GOAL OF THE EXERCISE: Collect each line of the material below that contains the string "resolution", and reproduce those lines in full. Letter case must match.

DATASET EXTRACT:
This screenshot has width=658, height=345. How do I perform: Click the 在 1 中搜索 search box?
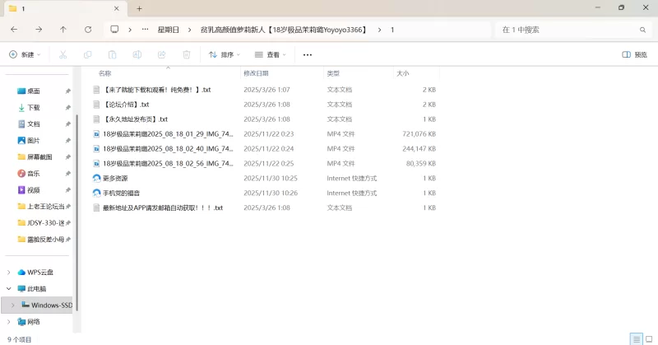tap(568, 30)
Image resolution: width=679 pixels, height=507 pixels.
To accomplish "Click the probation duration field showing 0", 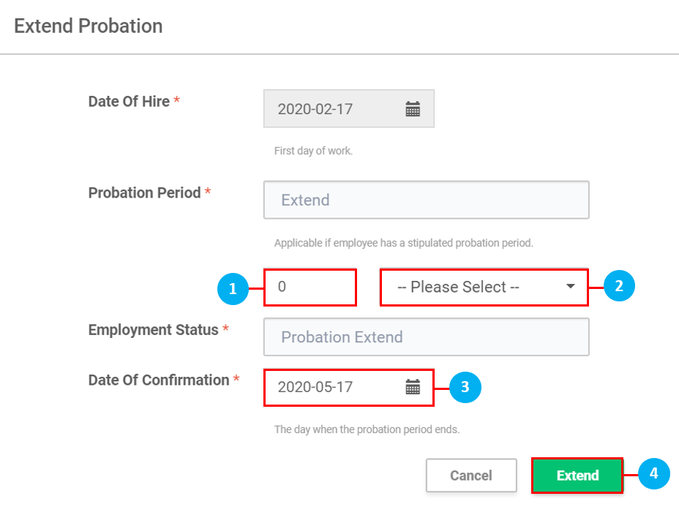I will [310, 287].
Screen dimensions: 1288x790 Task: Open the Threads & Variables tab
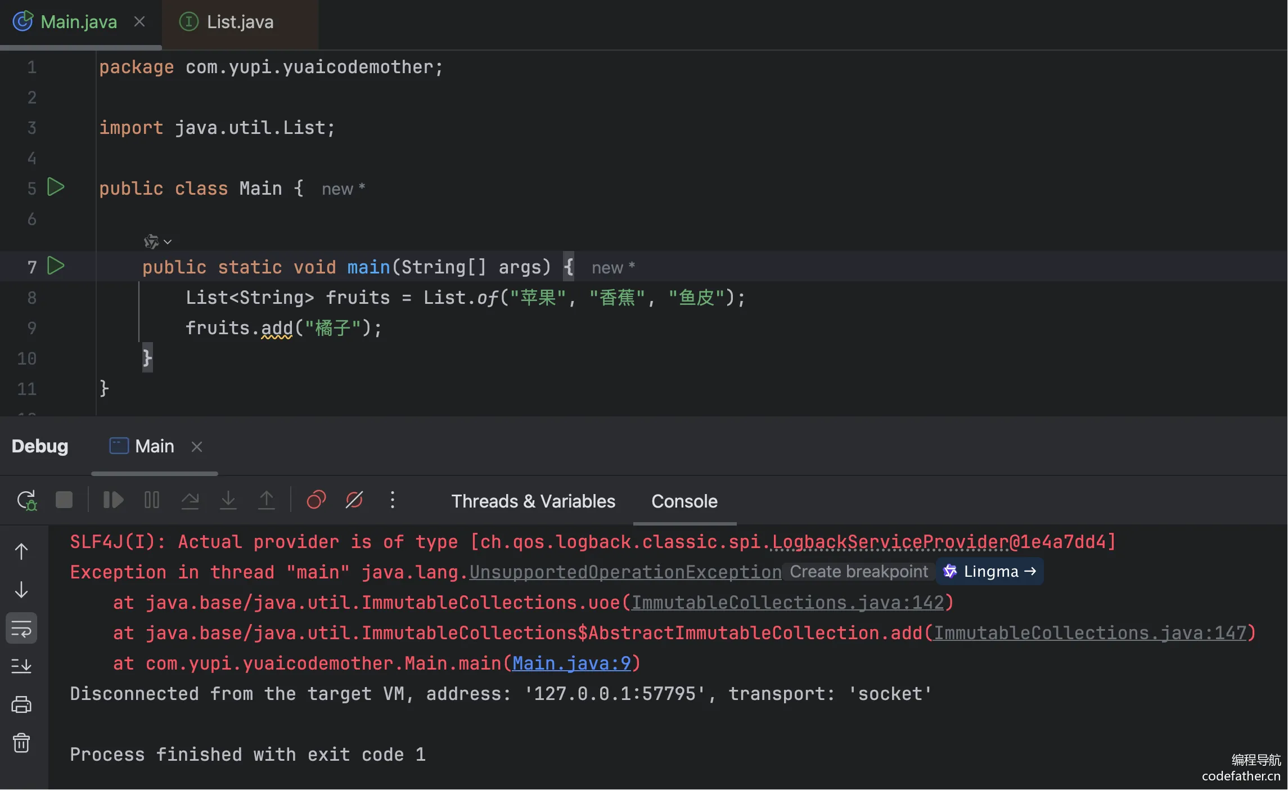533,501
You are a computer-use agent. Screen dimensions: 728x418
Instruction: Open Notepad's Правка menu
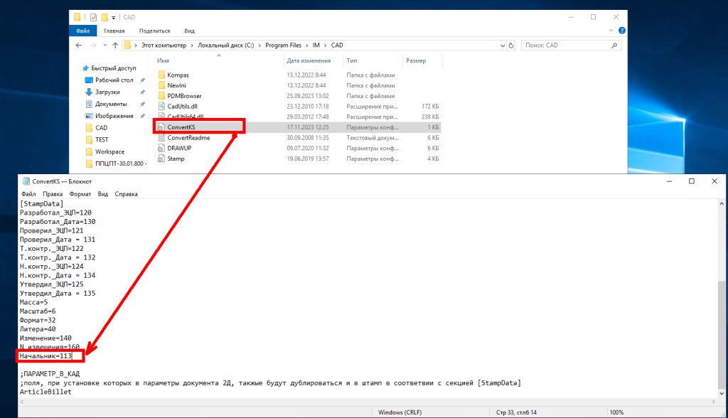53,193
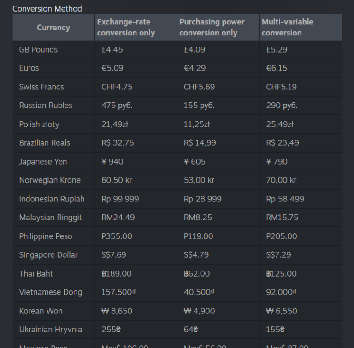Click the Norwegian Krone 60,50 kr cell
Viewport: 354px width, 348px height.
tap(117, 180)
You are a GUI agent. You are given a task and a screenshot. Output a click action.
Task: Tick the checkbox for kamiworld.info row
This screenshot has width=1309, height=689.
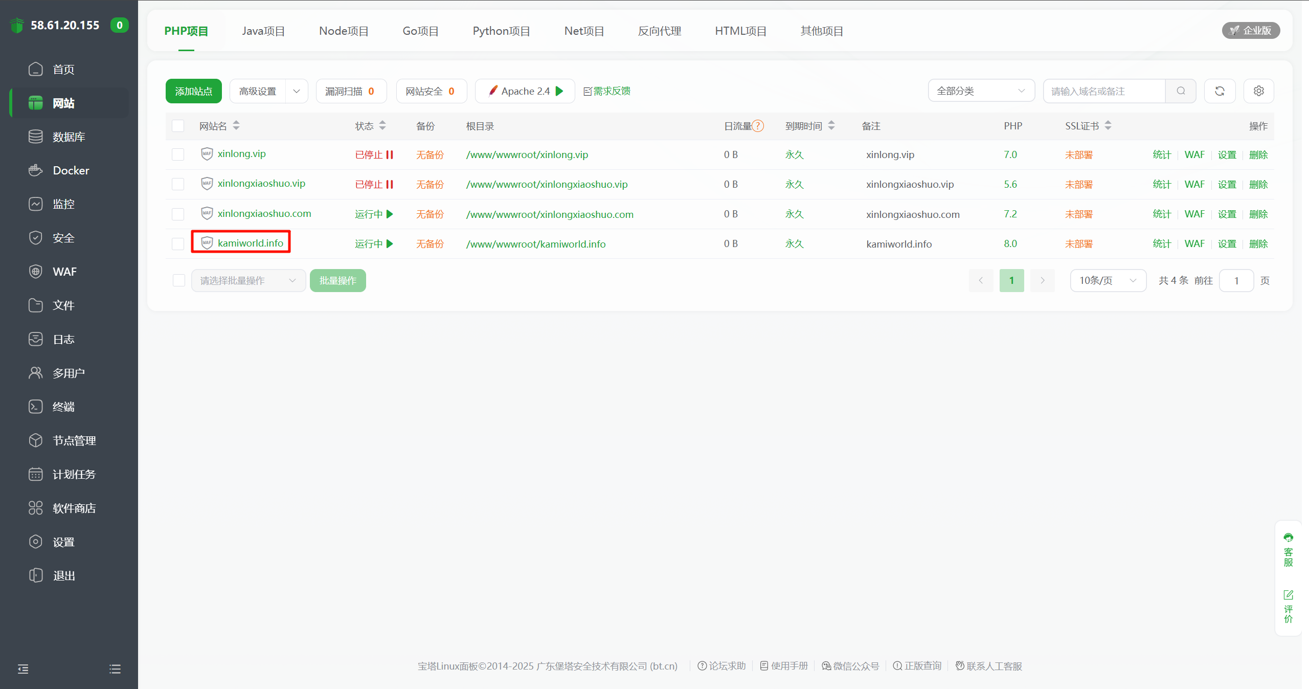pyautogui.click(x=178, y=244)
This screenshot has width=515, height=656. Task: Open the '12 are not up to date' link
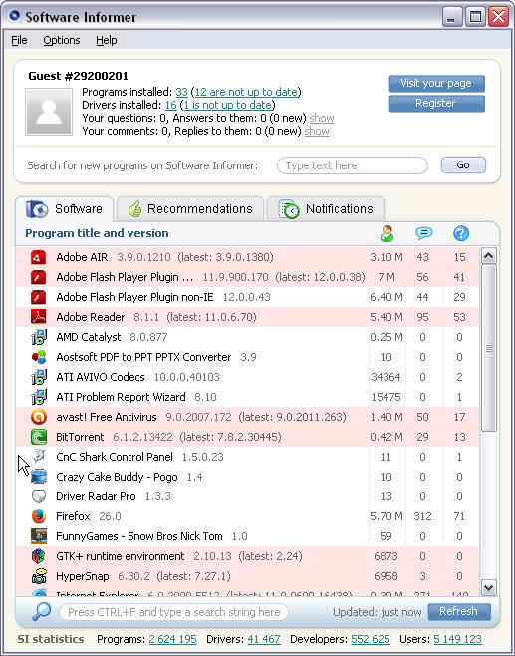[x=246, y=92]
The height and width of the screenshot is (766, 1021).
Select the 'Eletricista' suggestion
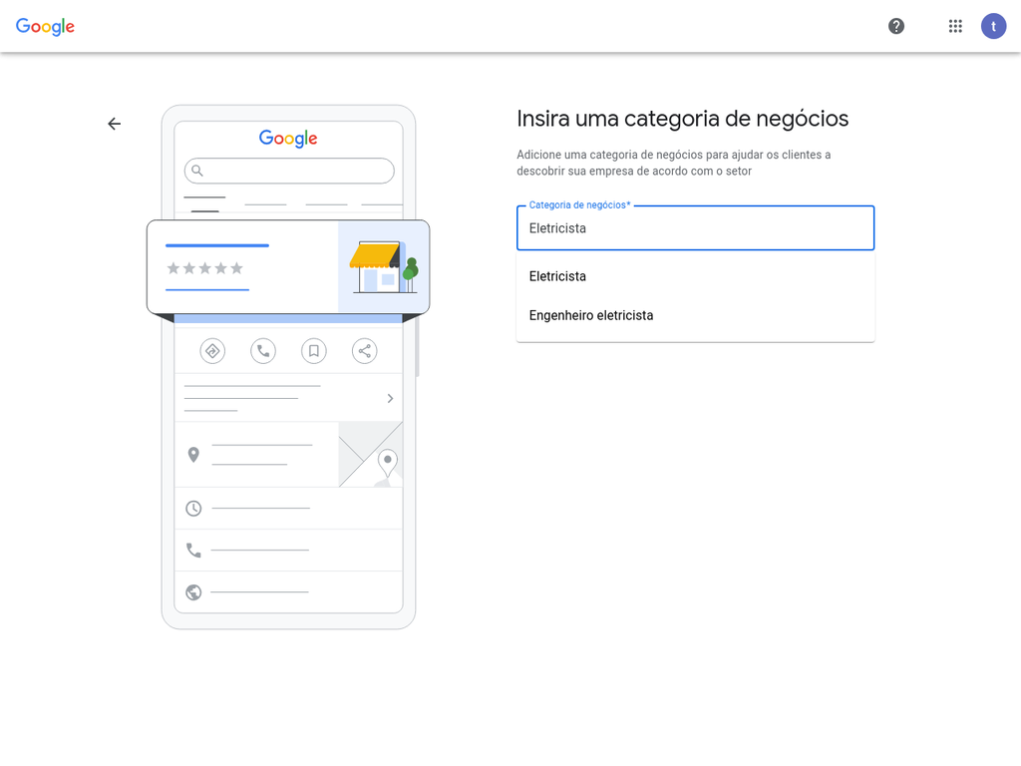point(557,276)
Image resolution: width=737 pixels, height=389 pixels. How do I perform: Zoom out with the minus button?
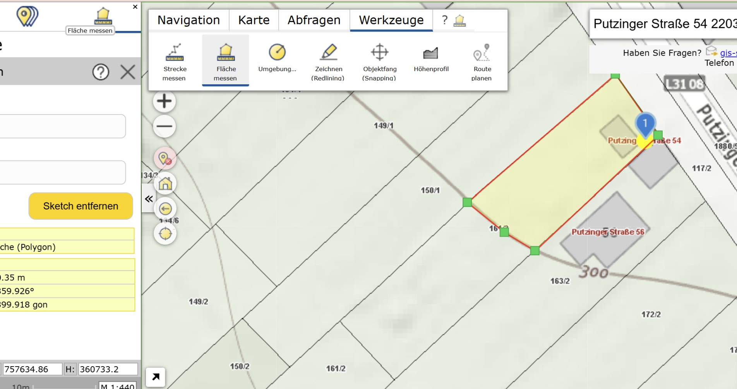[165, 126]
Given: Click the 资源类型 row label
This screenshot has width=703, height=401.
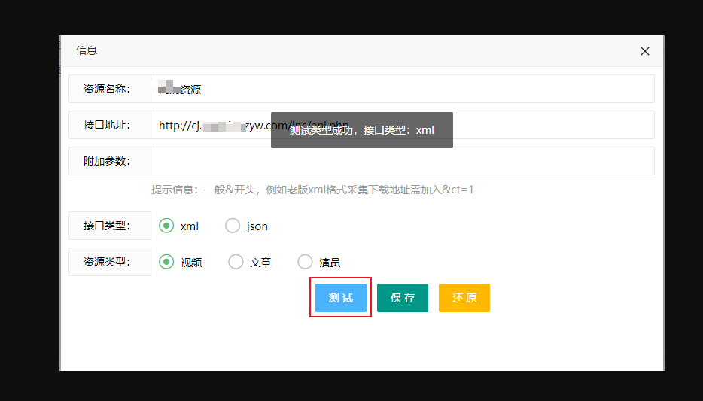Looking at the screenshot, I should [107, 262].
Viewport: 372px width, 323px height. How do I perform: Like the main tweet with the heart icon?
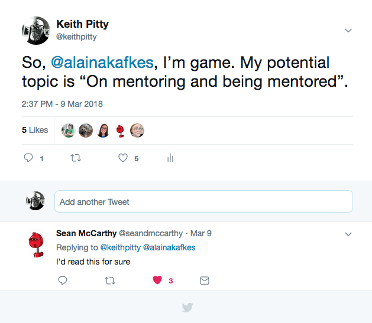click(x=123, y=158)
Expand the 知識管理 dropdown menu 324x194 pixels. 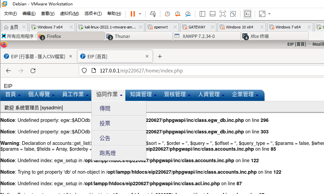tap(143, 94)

SOLUTION TO THE PROBLEM:
Image resolution: width=679 pixels, height=507 pixels.
Image resolution: width=737 pixels, height=389 pixels. How do I perform: Zoom out with the minus button?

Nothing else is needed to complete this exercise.